◆ YOUR INSTRUCTIONS
Could you give the data that follows again exactly, without its pictures?

'''

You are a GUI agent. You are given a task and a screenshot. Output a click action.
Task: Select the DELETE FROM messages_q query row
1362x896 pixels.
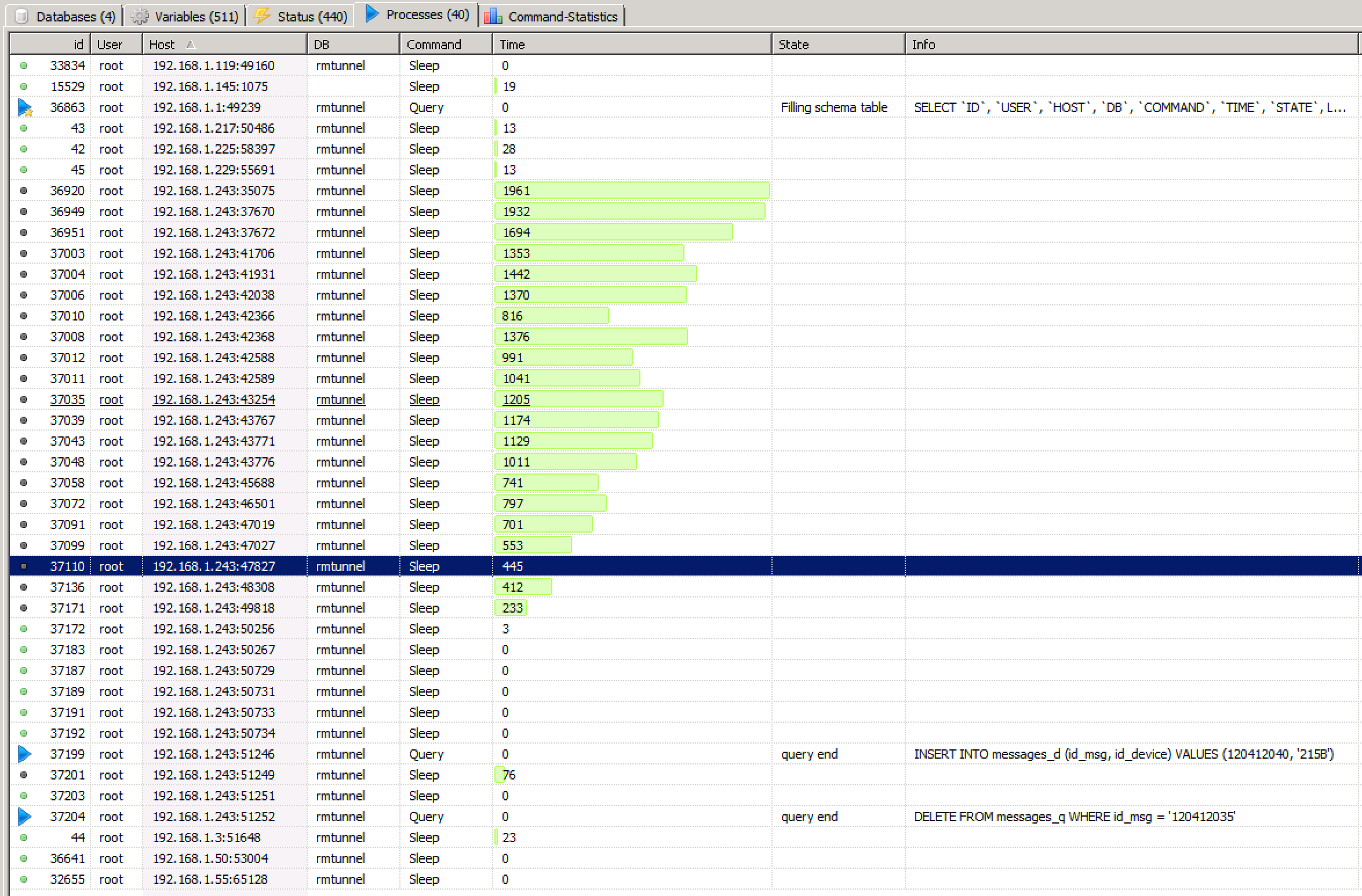click(x=1074, y=817)
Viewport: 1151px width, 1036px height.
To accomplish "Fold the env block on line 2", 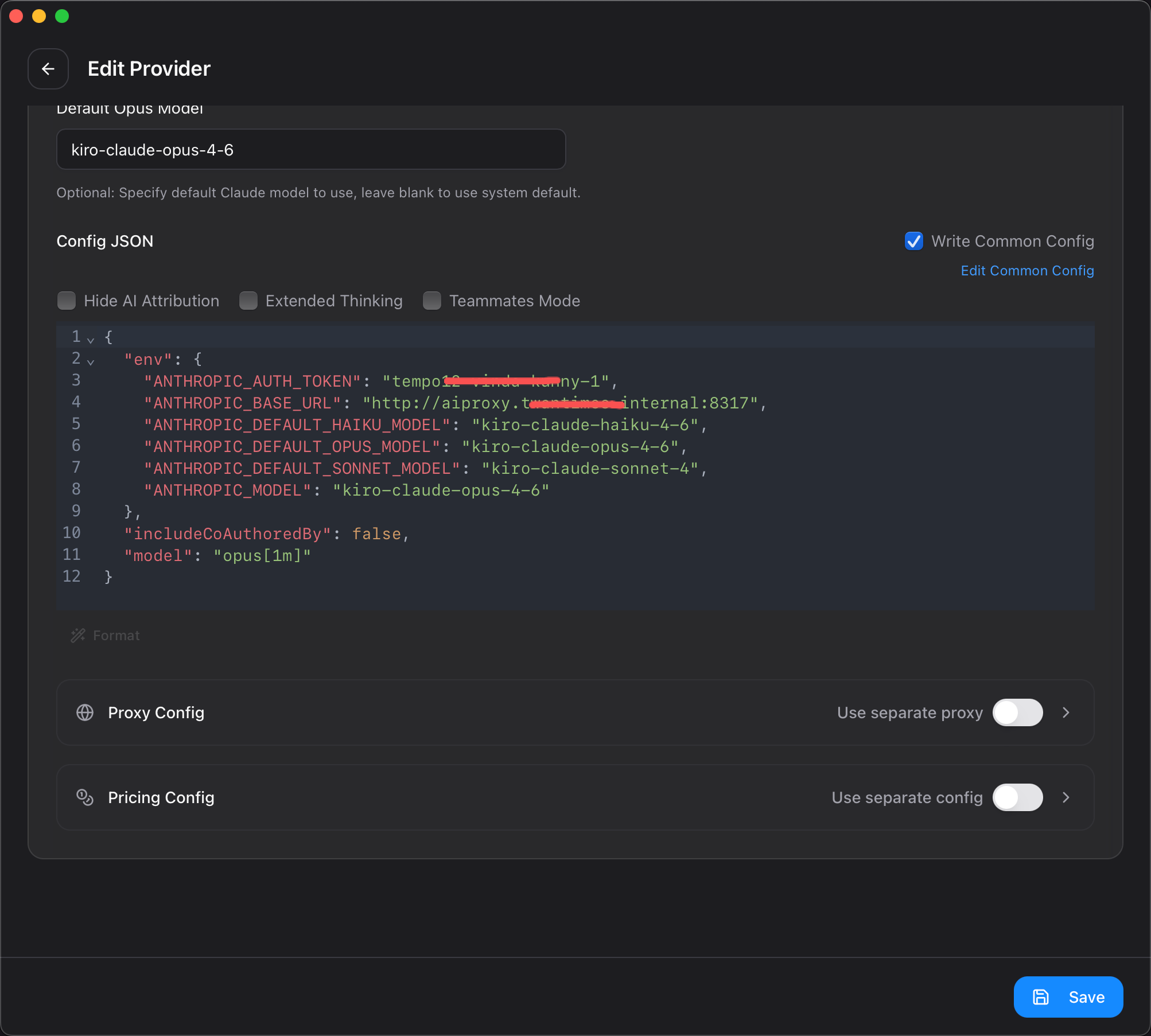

'''

◆ TASK RESULT
You are a GUI agent. You are given a task and a screenshot. Output a click action.
Task: Select the DELETE FROM messages_q query row
1362x896 pixels.
click(x=1074, y=817)
Viewport: 1151px width, 1036px height.
To accomplish "Fold the env block on line 2", 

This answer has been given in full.